____ Provided data

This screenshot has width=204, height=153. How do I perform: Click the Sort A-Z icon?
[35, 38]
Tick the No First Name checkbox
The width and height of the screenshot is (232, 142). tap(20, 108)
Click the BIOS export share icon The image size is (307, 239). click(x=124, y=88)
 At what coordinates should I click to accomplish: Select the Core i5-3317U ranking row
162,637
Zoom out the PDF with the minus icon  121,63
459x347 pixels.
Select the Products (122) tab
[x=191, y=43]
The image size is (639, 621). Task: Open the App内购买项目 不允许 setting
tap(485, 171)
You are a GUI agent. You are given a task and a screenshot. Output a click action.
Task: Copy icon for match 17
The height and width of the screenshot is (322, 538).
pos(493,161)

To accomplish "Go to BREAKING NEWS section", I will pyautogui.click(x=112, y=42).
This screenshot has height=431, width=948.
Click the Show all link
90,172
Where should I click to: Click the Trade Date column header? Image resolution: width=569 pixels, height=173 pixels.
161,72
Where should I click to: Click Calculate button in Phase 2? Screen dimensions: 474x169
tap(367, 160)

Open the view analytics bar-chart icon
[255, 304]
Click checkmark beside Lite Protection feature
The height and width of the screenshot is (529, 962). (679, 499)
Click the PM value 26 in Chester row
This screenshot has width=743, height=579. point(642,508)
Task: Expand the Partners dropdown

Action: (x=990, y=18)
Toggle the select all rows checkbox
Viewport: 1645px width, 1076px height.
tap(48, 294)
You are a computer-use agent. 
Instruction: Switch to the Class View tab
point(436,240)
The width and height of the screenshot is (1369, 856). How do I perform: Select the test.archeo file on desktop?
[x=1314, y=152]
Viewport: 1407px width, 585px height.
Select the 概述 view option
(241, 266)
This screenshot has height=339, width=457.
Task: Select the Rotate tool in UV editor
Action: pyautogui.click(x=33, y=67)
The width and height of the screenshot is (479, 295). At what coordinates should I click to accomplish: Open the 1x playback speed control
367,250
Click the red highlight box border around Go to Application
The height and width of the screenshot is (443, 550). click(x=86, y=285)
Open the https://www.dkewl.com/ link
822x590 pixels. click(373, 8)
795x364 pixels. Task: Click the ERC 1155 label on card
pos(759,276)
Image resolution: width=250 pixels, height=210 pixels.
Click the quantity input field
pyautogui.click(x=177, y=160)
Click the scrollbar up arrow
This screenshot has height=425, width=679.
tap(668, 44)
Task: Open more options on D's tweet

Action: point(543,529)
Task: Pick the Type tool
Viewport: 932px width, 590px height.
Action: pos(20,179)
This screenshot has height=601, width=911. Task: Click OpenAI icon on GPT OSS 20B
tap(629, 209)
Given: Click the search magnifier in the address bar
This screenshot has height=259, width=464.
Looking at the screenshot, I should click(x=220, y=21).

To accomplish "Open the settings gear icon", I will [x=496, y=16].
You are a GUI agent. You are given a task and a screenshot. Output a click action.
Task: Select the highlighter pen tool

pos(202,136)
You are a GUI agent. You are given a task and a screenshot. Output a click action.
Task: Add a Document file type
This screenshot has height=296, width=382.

________

■ Your assignment
Throughout the data above, count the lines where the word "will" occurs, and report that figure alone.

■ Answer
2